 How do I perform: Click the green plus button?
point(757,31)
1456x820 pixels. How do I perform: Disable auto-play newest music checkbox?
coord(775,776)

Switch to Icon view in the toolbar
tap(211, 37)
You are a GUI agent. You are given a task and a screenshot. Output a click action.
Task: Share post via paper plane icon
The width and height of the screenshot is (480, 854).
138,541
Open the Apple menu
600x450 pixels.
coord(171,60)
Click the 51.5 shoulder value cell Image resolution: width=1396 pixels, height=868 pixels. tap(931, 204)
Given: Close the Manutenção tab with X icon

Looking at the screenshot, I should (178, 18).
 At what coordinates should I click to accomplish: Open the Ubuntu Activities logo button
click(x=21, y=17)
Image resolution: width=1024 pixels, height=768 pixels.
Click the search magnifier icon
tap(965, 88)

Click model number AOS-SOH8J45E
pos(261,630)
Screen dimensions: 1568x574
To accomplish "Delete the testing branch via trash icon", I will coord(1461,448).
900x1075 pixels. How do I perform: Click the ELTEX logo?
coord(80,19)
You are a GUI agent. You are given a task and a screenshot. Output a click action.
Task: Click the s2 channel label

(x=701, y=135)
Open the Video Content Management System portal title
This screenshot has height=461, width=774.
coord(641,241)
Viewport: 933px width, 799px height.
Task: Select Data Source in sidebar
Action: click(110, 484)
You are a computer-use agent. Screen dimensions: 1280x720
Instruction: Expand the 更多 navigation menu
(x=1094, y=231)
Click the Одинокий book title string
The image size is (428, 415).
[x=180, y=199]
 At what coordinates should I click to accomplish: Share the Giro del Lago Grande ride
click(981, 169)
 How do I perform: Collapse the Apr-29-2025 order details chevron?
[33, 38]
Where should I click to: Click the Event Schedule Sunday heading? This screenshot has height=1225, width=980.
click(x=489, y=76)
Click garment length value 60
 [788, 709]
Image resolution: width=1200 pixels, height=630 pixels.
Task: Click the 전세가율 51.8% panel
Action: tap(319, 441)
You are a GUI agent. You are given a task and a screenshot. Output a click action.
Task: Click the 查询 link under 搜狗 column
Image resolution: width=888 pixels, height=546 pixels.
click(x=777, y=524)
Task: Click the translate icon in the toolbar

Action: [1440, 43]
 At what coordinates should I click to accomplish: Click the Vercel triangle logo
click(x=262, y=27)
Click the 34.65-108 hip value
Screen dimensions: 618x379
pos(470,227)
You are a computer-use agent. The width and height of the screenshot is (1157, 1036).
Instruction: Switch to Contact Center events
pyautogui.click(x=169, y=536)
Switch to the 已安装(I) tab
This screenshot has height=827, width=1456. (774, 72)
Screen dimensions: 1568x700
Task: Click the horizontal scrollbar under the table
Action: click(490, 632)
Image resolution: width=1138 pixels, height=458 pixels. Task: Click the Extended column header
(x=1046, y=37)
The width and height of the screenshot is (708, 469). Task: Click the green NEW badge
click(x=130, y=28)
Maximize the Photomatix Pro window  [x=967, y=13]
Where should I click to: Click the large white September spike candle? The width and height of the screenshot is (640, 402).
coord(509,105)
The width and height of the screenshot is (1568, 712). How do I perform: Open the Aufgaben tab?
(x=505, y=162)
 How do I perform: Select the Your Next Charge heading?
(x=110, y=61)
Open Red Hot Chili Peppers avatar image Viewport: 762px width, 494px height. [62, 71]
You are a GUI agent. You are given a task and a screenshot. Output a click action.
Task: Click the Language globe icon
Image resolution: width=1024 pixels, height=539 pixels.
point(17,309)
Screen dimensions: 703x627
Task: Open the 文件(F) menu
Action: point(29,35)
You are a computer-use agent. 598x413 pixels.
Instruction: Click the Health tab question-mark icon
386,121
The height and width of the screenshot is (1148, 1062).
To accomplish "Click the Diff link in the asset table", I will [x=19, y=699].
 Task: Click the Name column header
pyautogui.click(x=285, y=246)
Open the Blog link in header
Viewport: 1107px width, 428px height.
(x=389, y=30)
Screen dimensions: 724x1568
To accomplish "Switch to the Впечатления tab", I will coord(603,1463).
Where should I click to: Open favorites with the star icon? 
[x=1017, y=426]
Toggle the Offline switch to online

# TASK OBJECTIVE
Wherever the string "computer" appears in a line above, copy that line.

# WRITTEN ANSWER
You are a computer-use agent. Screen dimensions: 1280x720
You are a computer-use agent. The width and height of the screenshot is (1157, 1036).
You are a computer-use agent. 598x413 pixels.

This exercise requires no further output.